Ringfort (Rath), Ballintober, Co. Limerick

A low ring of earth sitting in a flat Limerick field does not announce itself dramatically.

There are no towers, no masonry, no interpretive panels. What you are looking at, once your eye adjusts, is a circle roughly thirty metres across, its enclosing bank still holding its shape after perhaps a thousand years or more of rainfall, grazing, and gradual forgetting.

This is a rath, the Irish term for a ringfort, the most common early medieval monument type in the Irish countryside. Ringforts were typically the enclosed farmsteads of farming families, built broadly between the fifth and twelfth centuries, and they survive in their tens of thousands across the island, many unnoticed in working fields exactly like this one. At Ballintober in County Limerick, the earthen bank survives to an internal height of around 0.4 metres and an external height of 1.6 metres, the difference reflecting how the material was thrown outward when the enclosure was originally dug.
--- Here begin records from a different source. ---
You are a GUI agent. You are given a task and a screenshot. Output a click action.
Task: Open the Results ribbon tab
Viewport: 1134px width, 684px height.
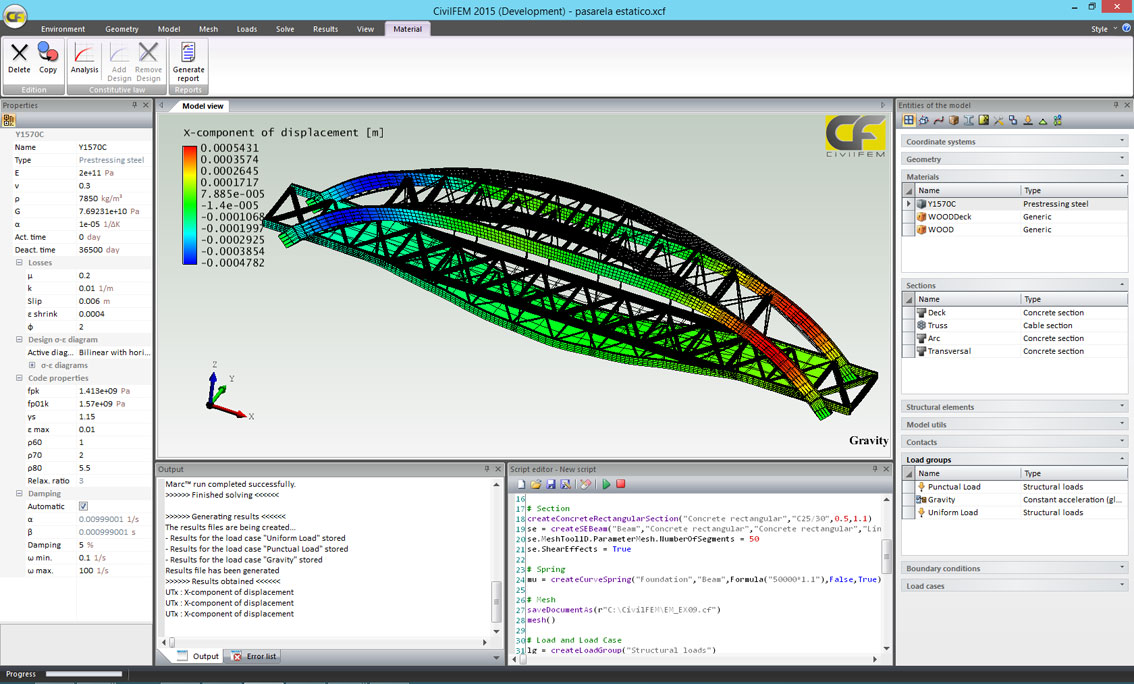[325, 29]
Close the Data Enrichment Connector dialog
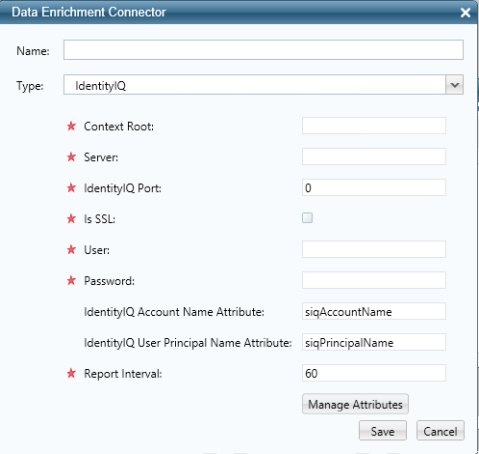Viewport: 479px width, 454px height. [x=465, y=13]
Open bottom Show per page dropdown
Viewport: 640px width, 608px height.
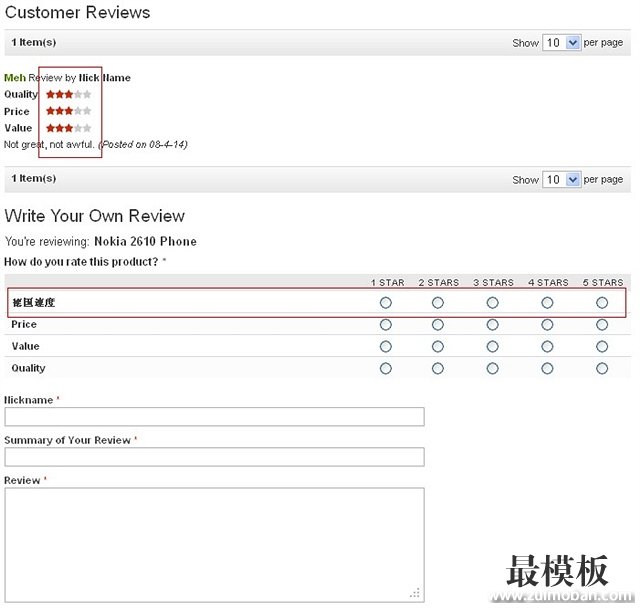coord(561,179)
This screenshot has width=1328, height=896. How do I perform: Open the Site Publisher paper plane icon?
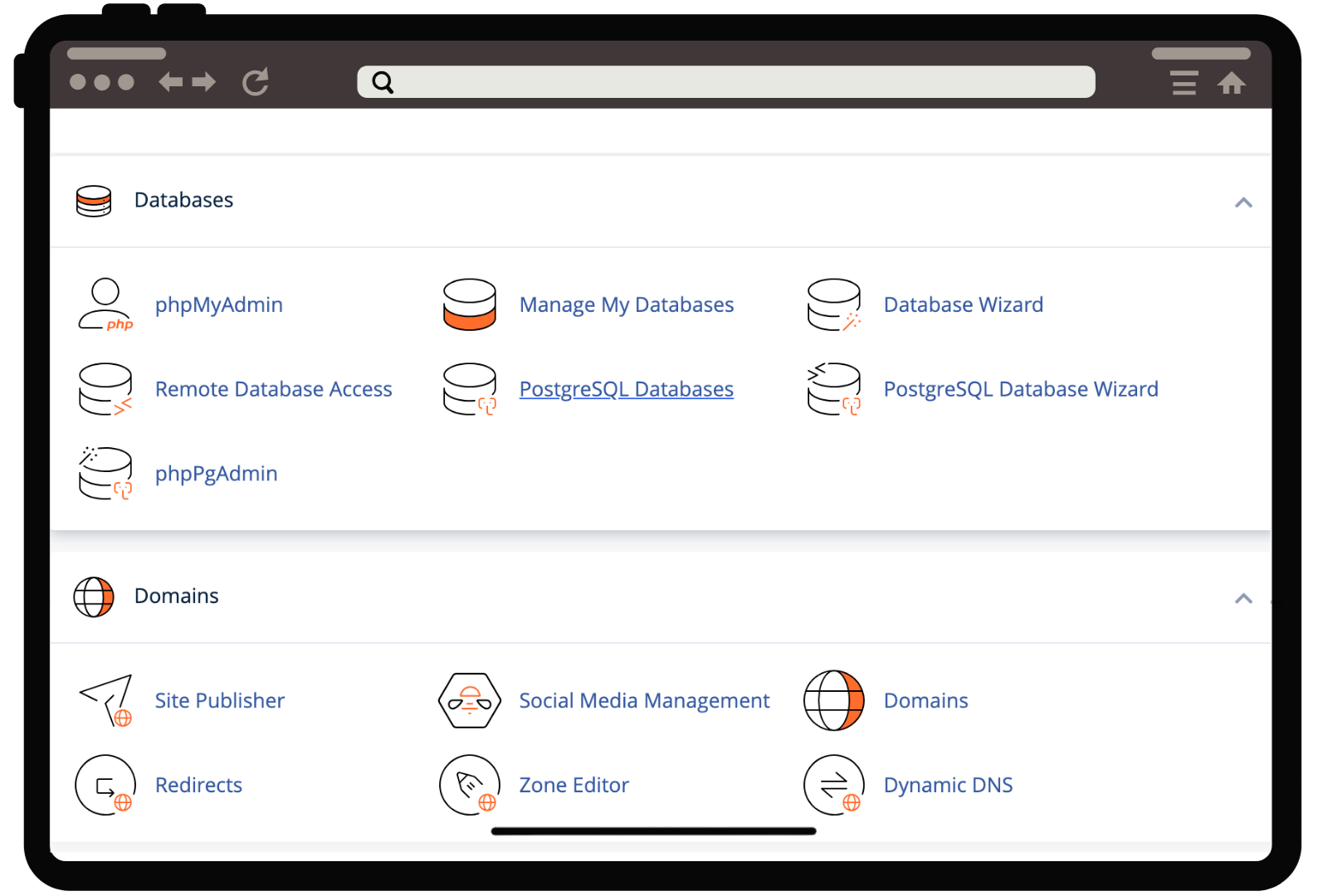pyautogui.click(x=105, y=701)
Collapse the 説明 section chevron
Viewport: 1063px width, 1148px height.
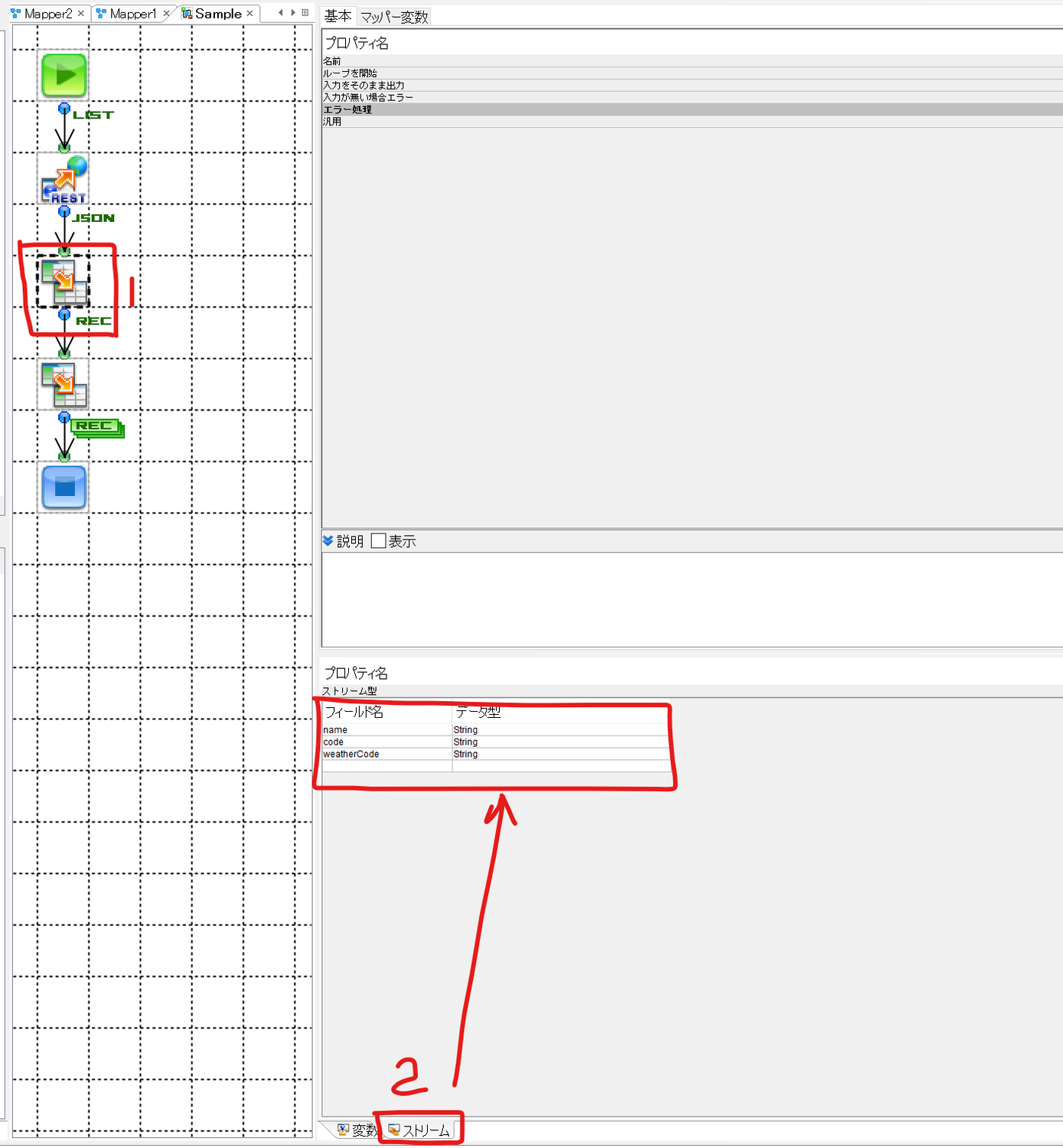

Around the outside runs a fosse, which is simply a ditch, here roughly two metres wide and still waterlogged to a depth of around 0.6 metres. A gap of about 1.8 metres in the northeastern section of the bank marks what was almost certainly the original entrance. The interior is currently in rough grazing, which is, in its way, a form of continuity; this ground has been managed land for a very long time.

The site sits in level pasture, so the approach is straightforward enough underfoot, though as with most field monuments in Ireland it lies on private agricultural land and any visit should be made with that in mind. The waterlogged fosse is worth noting before you step too close to the outer edge of the bank, particularly after wet weather, when the ground around it can be deceptive. The northeastern gap is the clearest feature to locate from a distance, and standing at it gives a reasonable sense of the original scale of the enclosure. There is nothing here that calls for specialist knowledge to appreciate; the pleasure is simply in registering that this quiet circular earthwork, recorded by Denis Power and uploaded to the national inventory in August 2011, has been sitting in this field, largely unremarked, for the better part of a millennium.